* [TASK ITEM]: When the line with "You are a computer-use agent." comes up, set it down and every later line to the end of the data, exactly and without pictures.

* [EXERCISE INPUT]:
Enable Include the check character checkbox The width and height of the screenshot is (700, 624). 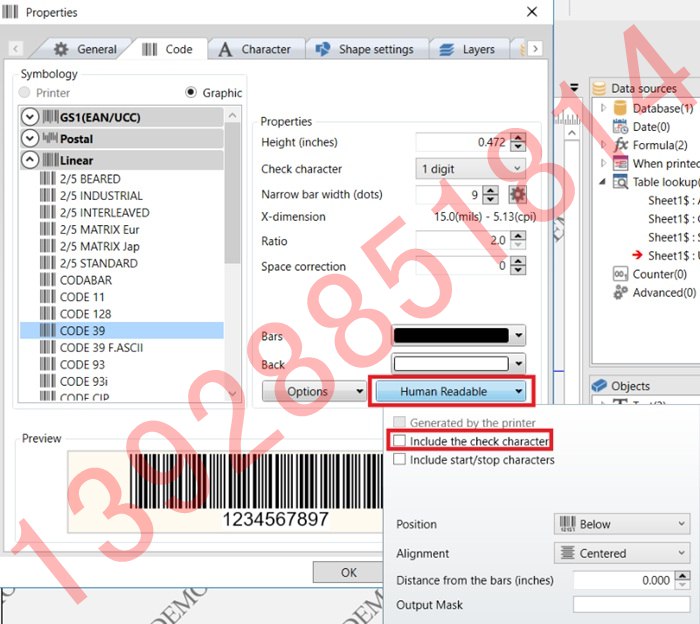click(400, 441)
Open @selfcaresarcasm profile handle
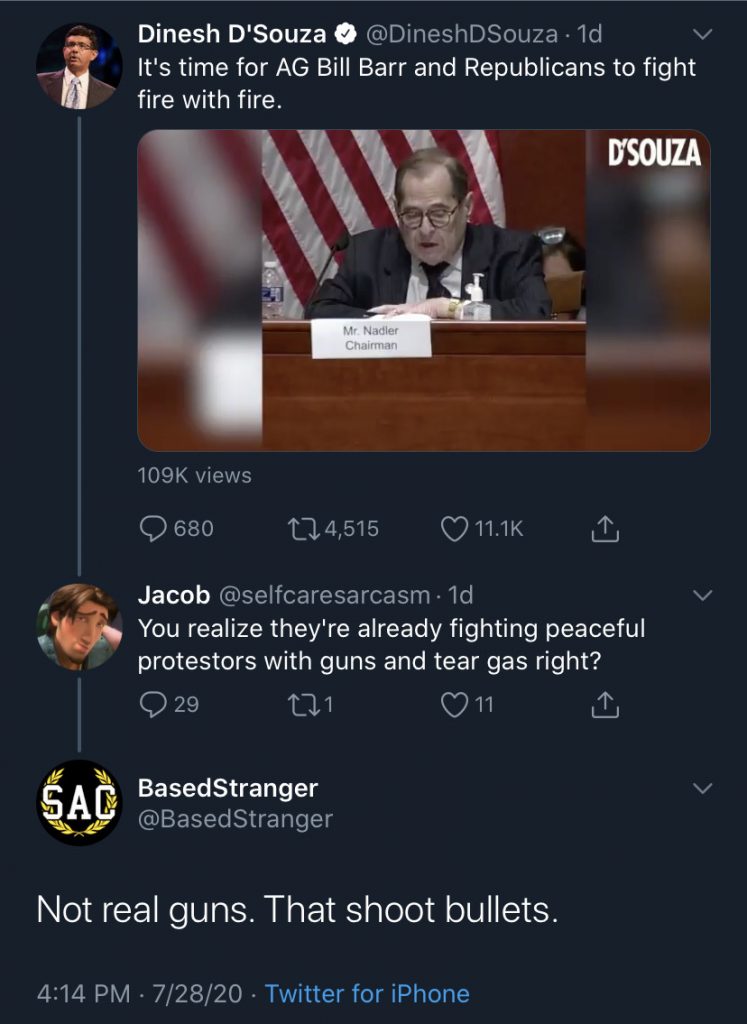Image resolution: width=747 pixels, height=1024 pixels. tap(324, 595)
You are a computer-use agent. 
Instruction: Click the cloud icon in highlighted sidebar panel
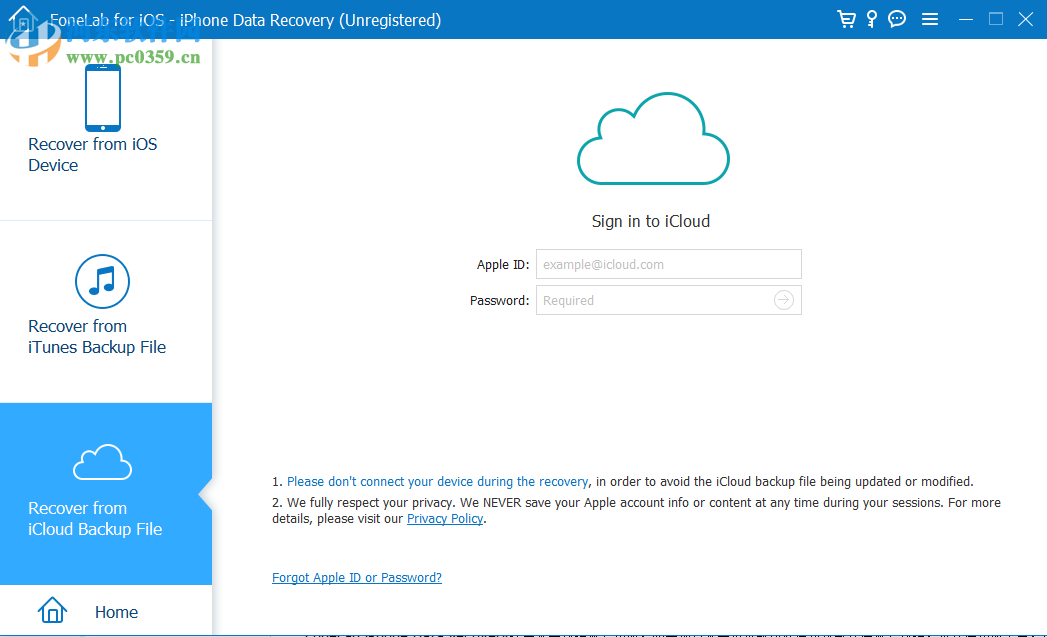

* [EXERCISE RESULT]:
You are a computer-use agent. 
Instruction: Click the cloud icon in highlighted sidebar panel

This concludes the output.